How to remove a word from a dataset in R? NLP

Question

How to remove a word from a dataset in R? NLP

111 Views Asked by philosophy At 31 August 2023 at 21:58

I'm very new in this world of programming.

Ok so I am making an analysis of a text in R. I am using this to get rid of stop words:

kant_palavras <- kant_palavras %>% anti_join(get_stopwords(language = 'pt'))

BUT after, in the counting of words, the most common is "no". This is not useful for my analysis and I want to remove it, but I do not know how to do it.

I tried

kant_palavras <- kant_palavras %>% anti_join("no")

and

palavras_a_remover <- c("no") 

kant_palavras <- kant_palavras %>% anti_join(data.frame(palavra = palavras_a_remover))

and

palavras_a_remover <- c("no")

kant_palavras <- kant_palavras %>% 
  filter(!palavra %in% palavras_a_remover)

neither worked to get rid of that no!

--

full code before (all works):

dados_kant <- read.csv("kant2.csv")

dados_kant2 <- as_tibble(dados_kant)

Encoding(dados_kant2$texto.do.kant) <- "ASCII"

for (i in 1:nrow(dados_kant2))
{
  dados_kant2$texto.do.kant[i] <- iconv(dados_kant2$texto.do.kant[i], to = "ASCII//TRANSLIT")
}

kant_palavras <- dados_kant2 %>%  unnest_tokens(word, texto.do.kant)

kant_palavras <- kant_palavras %>% anti_join(get_stopwords(language = 'pt'))

Original Q&A

There are 4 best solutions below

**deschen** · Answer 1 · 2023-08-31T22:43:23.230000

You can do:

library(tidyverse)
kant_palavras <- kant_palavras %>%
  filter(!str_detect(texto.do.kant, '\\bno\\b'))

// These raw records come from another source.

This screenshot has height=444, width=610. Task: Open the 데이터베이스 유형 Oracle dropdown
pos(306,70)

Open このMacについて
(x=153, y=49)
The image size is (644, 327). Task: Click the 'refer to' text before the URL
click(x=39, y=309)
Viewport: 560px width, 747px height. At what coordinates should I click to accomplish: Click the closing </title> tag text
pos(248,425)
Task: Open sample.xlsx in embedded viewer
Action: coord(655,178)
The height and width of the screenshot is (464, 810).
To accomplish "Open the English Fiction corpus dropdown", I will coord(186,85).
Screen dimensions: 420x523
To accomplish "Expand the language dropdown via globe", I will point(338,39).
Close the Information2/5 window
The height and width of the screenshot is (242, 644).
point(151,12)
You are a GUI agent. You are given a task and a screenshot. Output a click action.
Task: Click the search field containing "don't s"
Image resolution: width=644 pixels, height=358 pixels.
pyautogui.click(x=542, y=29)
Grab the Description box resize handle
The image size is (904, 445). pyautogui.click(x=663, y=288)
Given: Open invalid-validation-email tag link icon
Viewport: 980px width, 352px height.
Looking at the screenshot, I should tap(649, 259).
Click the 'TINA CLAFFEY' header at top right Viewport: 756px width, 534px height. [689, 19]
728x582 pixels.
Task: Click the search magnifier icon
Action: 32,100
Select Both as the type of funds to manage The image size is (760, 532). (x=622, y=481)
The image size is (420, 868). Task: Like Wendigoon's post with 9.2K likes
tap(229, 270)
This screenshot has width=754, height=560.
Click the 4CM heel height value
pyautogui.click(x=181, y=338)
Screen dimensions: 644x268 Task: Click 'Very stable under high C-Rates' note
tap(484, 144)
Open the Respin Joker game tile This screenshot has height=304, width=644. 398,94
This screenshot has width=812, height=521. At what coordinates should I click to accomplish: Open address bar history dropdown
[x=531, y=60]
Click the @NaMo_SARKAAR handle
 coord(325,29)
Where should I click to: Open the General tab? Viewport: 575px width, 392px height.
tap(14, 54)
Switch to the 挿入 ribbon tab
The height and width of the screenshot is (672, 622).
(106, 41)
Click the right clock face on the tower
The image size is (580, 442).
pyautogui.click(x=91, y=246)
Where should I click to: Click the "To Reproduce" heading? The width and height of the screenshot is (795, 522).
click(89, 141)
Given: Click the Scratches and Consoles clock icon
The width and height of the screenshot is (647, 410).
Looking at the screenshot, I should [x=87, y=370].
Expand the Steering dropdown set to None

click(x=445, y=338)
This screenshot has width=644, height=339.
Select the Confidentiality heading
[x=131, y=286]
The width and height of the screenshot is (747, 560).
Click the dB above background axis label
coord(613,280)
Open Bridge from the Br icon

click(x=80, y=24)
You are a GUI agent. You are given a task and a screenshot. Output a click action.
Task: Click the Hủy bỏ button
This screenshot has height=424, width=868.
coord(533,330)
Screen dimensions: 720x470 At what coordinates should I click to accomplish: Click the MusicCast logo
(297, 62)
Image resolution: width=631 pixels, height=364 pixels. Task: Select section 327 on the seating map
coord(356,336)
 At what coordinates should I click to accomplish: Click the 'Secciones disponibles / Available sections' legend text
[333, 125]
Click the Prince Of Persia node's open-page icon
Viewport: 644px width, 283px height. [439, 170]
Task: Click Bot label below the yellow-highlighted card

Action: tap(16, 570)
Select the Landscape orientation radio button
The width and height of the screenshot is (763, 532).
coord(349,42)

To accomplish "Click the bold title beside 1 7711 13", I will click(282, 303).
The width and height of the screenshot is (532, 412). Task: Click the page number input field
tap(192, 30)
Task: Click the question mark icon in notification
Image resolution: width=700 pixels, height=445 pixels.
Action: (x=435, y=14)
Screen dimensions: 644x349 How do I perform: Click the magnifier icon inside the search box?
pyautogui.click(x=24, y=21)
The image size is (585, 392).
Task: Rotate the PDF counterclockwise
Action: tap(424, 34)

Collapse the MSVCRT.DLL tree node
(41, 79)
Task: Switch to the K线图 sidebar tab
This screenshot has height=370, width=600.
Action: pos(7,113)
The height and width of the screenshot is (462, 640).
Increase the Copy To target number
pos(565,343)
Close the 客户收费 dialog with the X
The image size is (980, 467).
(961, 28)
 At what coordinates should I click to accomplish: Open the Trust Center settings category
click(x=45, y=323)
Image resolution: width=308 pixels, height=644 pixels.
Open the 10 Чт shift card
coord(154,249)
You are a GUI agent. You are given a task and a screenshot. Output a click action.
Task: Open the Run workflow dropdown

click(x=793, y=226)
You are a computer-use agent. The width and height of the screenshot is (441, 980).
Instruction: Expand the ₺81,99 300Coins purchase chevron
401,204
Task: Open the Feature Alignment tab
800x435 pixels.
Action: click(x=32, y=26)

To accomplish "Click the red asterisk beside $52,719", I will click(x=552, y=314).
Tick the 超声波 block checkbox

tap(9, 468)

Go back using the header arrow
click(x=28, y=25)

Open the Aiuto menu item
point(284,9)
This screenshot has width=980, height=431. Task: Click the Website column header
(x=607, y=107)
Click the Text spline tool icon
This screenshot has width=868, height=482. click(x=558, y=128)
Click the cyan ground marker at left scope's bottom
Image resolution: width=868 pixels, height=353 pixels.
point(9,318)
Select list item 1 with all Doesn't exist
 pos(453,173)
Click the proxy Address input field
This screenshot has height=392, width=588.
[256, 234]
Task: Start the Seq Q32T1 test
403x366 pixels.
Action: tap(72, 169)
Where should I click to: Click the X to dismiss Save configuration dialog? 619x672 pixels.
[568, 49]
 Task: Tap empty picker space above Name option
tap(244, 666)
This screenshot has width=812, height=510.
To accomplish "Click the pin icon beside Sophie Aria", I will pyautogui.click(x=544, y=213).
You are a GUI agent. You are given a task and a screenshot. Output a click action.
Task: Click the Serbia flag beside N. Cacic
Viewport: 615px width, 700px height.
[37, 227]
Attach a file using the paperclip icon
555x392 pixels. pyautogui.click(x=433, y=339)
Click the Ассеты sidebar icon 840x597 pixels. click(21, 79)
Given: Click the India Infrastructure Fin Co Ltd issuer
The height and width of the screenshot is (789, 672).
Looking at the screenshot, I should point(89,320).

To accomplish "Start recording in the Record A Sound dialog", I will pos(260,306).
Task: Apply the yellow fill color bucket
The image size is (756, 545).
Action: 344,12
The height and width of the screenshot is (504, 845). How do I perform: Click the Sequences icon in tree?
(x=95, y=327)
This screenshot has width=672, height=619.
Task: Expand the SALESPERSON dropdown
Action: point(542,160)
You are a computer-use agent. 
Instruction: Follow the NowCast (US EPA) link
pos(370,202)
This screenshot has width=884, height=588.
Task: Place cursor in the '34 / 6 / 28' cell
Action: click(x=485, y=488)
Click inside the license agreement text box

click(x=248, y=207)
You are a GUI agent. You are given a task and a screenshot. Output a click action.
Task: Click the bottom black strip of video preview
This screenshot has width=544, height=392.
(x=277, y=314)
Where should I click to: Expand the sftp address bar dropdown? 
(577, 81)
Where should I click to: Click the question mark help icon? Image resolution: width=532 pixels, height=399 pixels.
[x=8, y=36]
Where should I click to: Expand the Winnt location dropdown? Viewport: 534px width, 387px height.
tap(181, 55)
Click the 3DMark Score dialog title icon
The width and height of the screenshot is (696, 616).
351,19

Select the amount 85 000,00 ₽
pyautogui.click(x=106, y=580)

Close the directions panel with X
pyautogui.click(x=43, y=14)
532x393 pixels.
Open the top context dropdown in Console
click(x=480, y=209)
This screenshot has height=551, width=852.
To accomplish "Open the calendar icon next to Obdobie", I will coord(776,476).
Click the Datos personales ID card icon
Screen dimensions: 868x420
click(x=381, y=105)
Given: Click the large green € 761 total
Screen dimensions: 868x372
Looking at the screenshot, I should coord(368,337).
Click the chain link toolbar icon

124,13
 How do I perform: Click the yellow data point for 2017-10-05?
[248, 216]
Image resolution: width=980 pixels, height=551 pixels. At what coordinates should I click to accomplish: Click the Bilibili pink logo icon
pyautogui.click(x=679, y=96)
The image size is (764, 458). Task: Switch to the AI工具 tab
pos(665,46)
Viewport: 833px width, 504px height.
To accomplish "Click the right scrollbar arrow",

This would remove the entire row. If you only want to remove the word 'no', but keep the rest of the text, you can do:

kant_palavras <- kant_palavras %>%
  mutate(texto.do.kant = str_remove_all(texto.do.kant, '\\bno\\b'))

**Jay Bee** · Answer 2 · 2023-09-01T02:32:41.950000

I have an adapted version of the dput data you provided as df. I added some different variations of a 'no' value ('no', 'nono', 'No') so we can see what gets removed.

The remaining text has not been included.